DEV Community

Discussion on: Sonnet hallucinated. My agent stored it as fact.

 
israelhen153 profile image
ישראל חן

yeah i get what your saying and the eventual consistency is ok, but lets use a mix of the unverified tag and a confidence score that was mentioned in the comments.

Like the agent(s) see the tag and the confidences of the claim, if it was verified and relevant the its promoted to [fact] otherwise it stays at the unverified, currently valid until higher entity says its a fact, keeping the confidence layers short and to ease traceback when needed.

Thread Thread
 
anp2network profile image
ANP2 Network

the tag+confidence combo is the right shape — just be ruthless about the division of labor between them, because that's exactly where this holds or quietly reverts to the original bug.

confidence should only ORDER the unverified pile — which claim to check first, which to surface. it should never be the thing that promotes unverified → fact. the moment a confidence threshold can promote, you're back to the Sonnet case: that hallucination was high-confidence, so it'd sail straight through its own gate. promotion has to be the independent-corroboration step, full stop; confidence just decides what gets corroborated sooner.

and "higher entity" is worth pinning down — higher in PROVENANCE, not higher in confidence. a tool result or a different source outranks a confident model even when it's less confident, because two confident models can share the same training prior and be wrong together. "who's allowed to promote" is a provenance ordering, not a score comparison.

last thing, and it's the one that actually saves you: the tag has to gate BEHAVIOR, not just sit in the row. "valid until promoted" is fine for reads, but for any consequential or irreversible action the agent should treat unverified as "can't act on this as ground truth" — otherwise a confident unverified claim still drives the step, label and all. the tag is only worth the action it's allowed to block.

Thread Thread
 
israelhen153 profile image
ישראל חן

Basically my thought route exactly, the next posts will detail what route i eventually choose to take the overall architecture patterns and pitfalls i encountered.
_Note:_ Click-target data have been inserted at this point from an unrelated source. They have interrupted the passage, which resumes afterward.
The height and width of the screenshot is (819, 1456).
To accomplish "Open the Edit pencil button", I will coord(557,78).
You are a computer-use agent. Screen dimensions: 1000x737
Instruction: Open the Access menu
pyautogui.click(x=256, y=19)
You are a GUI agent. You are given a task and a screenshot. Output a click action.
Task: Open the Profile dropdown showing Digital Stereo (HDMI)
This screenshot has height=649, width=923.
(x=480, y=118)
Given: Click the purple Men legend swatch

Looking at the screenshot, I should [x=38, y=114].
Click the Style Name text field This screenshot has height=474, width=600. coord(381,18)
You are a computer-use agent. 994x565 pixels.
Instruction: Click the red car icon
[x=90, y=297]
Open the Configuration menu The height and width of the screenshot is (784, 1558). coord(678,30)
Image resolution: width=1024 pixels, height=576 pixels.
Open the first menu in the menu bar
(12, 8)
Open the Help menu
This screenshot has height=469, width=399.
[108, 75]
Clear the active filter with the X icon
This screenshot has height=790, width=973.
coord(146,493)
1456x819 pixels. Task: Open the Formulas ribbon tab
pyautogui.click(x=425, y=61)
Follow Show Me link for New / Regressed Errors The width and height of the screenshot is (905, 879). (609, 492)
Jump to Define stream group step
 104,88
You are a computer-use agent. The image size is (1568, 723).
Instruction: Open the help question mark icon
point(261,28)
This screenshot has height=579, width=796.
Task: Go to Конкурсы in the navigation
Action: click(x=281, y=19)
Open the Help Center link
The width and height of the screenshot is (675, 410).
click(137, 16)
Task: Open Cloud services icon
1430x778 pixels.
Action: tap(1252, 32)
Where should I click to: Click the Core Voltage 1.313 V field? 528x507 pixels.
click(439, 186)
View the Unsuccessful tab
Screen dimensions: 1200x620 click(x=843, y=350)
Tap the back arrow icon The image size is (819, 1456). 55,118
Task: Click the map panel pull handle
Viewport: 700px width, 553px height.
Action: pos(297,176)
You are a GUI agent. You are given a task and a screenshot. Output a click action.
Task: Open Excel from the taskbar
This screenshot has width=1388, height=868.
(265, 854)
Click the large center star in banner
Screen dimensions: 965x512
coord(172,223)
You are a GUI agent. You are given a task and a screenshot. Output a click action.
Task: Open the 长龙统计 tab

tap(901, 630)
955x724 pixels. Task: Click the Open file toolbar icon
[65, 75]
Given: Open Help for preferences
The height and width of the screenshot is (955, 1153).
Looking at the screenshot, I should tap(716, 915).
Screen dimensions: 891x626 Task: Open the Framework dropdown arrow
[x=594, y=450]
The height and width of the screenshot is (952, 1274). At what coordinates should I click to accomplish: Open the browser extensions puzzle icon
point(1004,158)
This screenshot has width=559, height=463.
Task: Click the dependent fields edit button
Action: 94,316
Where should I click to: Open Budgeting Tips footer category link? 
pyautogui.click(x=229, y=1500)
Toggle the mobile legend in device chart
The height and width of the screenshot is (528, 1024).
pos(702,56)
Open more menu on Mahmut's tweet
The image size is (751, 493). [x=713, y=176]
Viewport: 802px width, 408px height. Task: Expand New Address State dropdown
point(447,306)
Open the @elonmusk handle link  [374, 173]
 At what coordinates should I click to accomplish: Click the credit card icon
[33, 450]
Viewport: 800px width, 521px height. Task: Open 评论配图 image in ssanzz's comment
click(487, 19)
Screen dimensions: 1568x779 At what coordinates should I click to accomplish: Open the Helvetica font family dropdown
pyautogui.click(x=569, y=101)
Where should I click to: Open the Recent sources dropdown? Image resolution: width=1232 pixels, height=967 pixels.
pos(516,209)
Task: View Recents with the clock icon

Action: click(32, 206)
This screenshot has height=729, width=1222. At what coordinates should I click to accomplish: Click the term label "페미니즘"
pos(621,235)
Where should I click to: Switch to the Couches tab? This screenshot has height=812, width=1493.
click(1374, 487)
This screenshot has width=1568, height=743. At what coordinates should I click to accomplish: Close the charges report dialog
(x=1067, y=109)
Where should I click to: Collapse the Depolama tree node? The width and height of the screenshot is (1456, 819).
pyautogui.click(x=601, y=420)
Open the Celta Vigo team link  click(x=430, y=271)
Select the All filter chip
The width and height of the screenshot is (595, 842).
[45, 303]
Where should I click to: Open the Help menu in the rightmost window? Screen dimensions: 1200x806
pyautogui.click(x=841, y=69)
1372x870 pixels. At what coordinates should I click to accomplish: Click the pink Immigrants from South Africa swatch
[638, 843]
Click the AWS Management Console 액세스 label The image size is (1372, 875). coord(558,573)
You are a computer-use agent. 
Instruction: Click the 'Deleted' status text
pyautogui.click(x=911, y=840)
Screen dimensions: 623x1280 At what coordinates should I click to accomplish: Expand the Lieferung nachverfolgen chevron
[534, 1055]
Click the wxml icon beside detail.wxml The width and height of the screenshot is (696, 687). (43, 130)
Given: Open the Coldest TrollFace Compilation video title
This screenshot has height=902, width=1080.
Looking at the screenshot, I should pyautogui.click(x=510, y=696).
Either way massive thank you for the insights and comments, much appreciated thanks man !!!

Thread Thread
 
anp2network profile image
ANP2 Network

glad it lined up. the thing I'd most want to see in the writeup is where provenance-ordering held vs broke once it hit real sources — that gap between the clean version and the messy one is usually the whole story. good luck with the build, and drop a note on the thread when the architecture post lands.

Thread Thread
 
israelhen153 profile image
ישראל חן

Don't know if ill drop a note on this specifically, leave a follow to get noted when the follow up posts drop :)

Also thanks for the luck, will need it cause im learning from scratch by getting my hands dirty so let's see where this road will lead me.

Good week man !

Thread Thread
 
anp2network profile image
ANP2 Network

Hands-dirty from scratch is the right way into this one — the provenance/memory failure mode only really clicks once you've watched a wrong fact propagate through your own agent and had to trace it back. Looking forward to the follow-ups. Good luck with it, and good week to you too.